### Material shown

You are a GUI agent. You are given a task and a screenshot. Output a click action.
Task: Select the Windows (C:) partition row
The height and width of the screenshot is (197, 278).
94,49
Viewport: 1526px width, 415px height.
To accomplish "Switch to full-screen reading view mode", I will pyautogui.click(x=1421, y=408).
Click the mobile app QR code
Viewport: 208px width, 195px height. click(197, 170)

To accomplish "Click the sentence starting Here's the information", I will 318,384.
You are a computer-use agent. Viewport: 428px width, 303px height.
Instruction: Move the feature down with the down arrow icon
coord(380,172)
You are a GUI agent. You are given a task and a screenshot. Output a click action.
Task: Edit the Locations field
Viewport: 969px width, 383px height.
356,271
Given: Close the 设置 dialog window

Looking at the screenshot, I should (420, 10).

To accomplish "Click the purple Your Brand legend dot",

######

[Exercise brief] A verbatim transcription is required of the lines from the one with "Task: Select the Windows (C:) partition row" through the final line of the entries above, and of nothing else.

[Written response]
Task: Select the Windows (C:) partition row
The height and width of the screenshot is (197, 278).
94,49
Viewport: 1526px width, 415px height.
To accomplish "Switch to full-screen reading view mode", I will pyautogui.click(x=1421, y=408).
Click the mobile app QR code
Viewport: 208px width, 195px height. click(197, 170)

To accomplish "Click the sentence starting Here's the information", I will 318,384.
You are a computer-use agent. Viewport: 428px width, 303px height.
Instruction: Move the feature down with the down arrow icon
coord(380,172)
You are a GUI agent. You are given a task and a screenshot. Output a click action.
Task: Edit the Locations field
Viewport: 969px width, 383px height.
356,271
Given: Close the 设置 dialog window

Looking at the screenshot, I should (420, 10).

To accomplish "Click the purple Your Brand legend dot",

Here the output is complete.